## DIRECTIVES:
(A) In the Ilisu dam article, how many residents does Hasankeyf have?
(B) Name every organization or institution that the Ilisu dam article identifies by name.

── DOCUMENT EXCERPT

Turkish authorities have started filling a controversial dam whose artificial lake will submerge a 12,000-year-old town and which is the source of tension with Iraq, activists said Friday.

The small town of Hasankeyf in the southeastern Batman province, home to 3,000 residents, will disappear as the lake is filled for the Ilisu project.

While some residents welcome the development as a boost to the local economy, many are concerned over the loss of heritage.

“They have closed the dam and the water is rising,” said Ridvan Ayhan, spokesman for the “Keep Hasankeyf Alive” collective, an activist group which opposes the dam.

The dam has been built downstream of the Tigris river, causing concern in Iraq, which shares the river, that it will add to the region’s water shortages.

But the dam is a central part of Turkey’s long-running Southeastern Anatolia Project (GAP), which aims to develop one of the country’s poorest regions through energy and irrigation.

Ayhan said he had satellite images showing the water covered a 20-kilometre area in a process the group believed began between July 17 and 19.

“We are asking the authorities to empty the dam, let the water flow. They haven’t made any statement,” Ayhan said, adding the situation was “extremely worrying.”

He said he was unsure how long the process to submerge the town would take, but that it would probably be several months.

The DSI organization responsible for Turkey’s dams did not immediately respond to a request for comment.

The government argues that Hasankeyf’s monuments have been saved, including the 1,600-tonne Artuklu Hamam bath house and remnants of a 14th-century Ayyubid mosque, by relocating them to high ground.

The European Court of Human Rights (ECHR) in February dismissed an appeal by activists to stop the project, saying there was no universal right to protect cultural heritage.

────
── PROVIDED DATA

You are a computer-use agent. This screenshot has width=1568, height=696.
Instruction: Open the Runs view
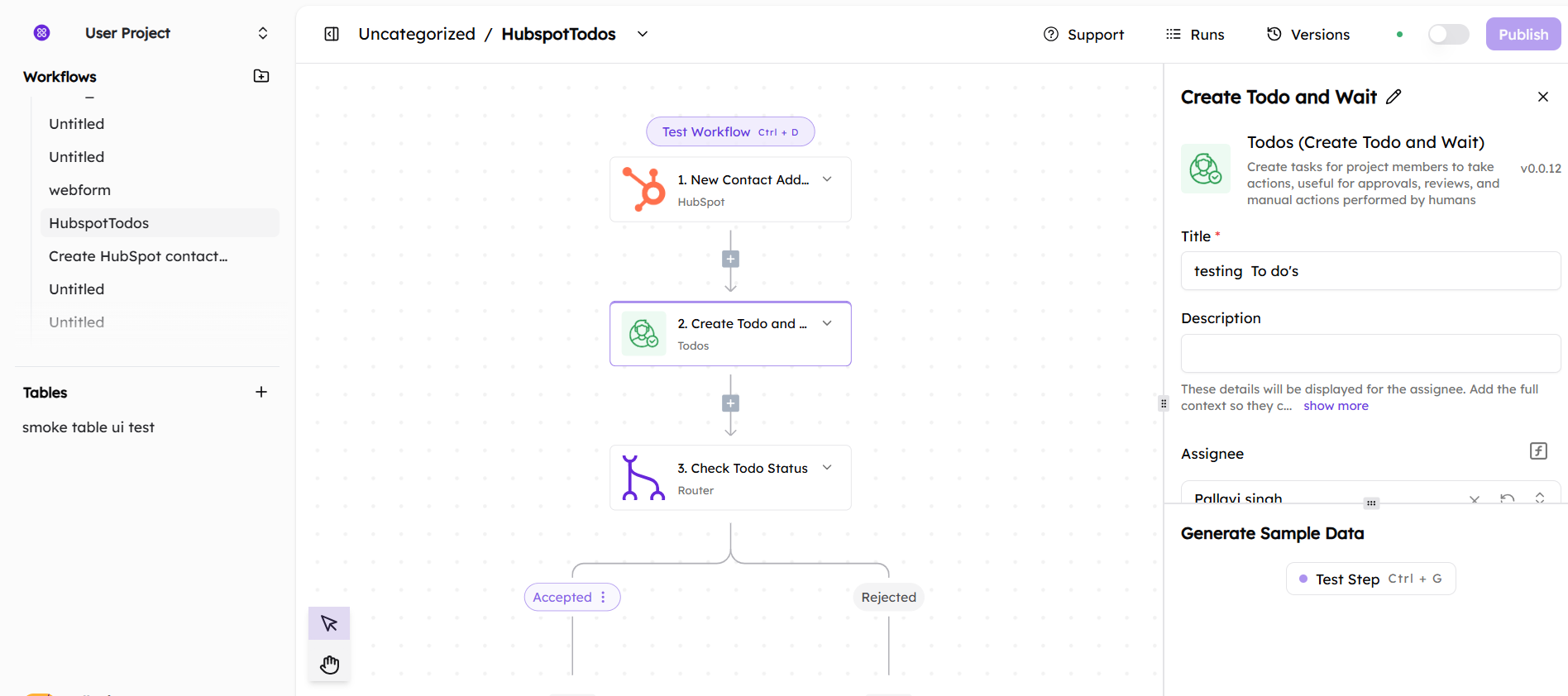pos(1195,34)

────
── PROVIDED DATA

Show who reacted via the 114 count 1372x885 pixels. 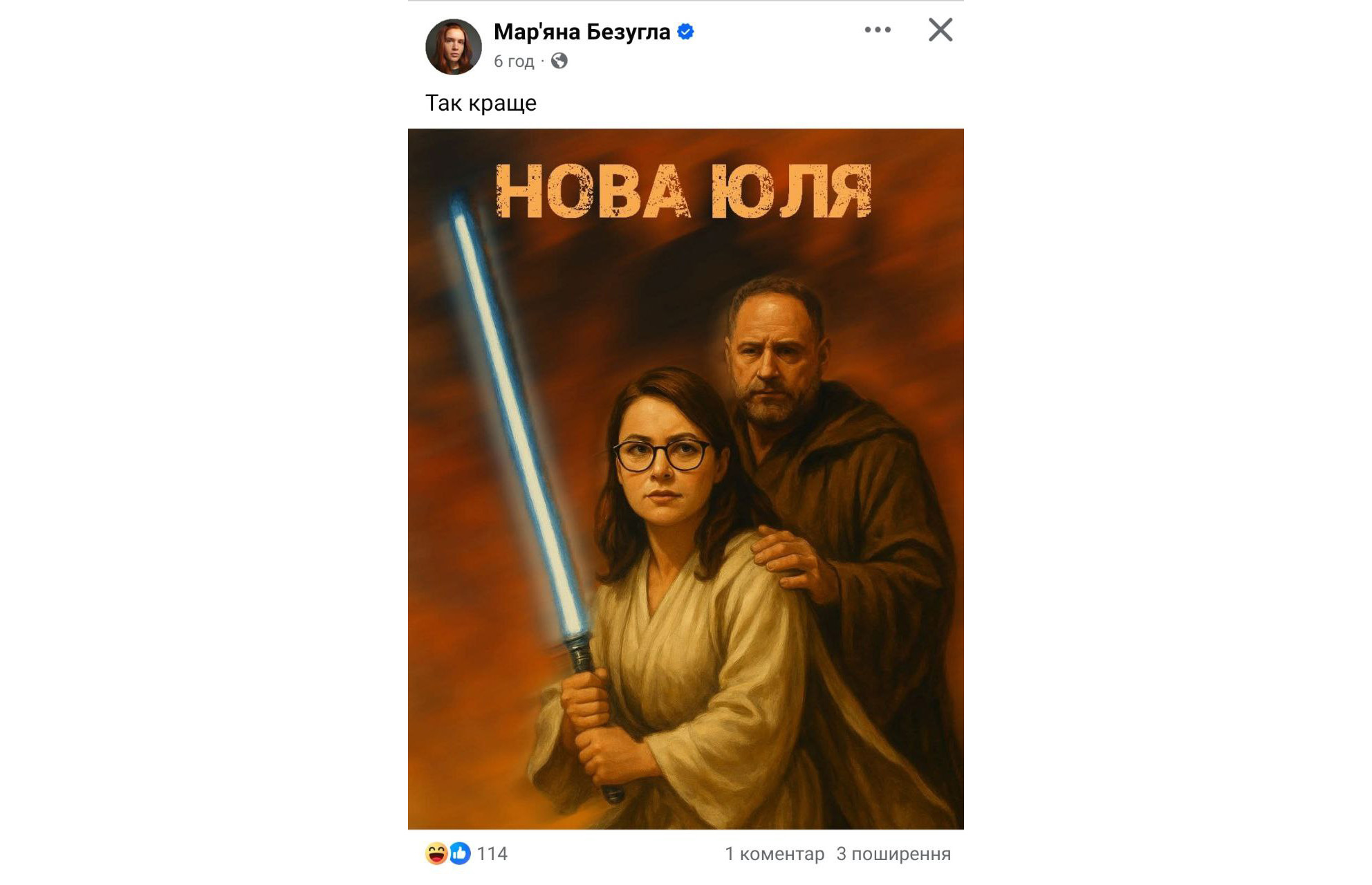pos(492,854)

────

## TASK-BY-TASK ANSWERS:
(A) 3,000

(B)
- "Keep Hasankeyf Alive" collective
- DSI
- European Court of Human Rights (ECHR)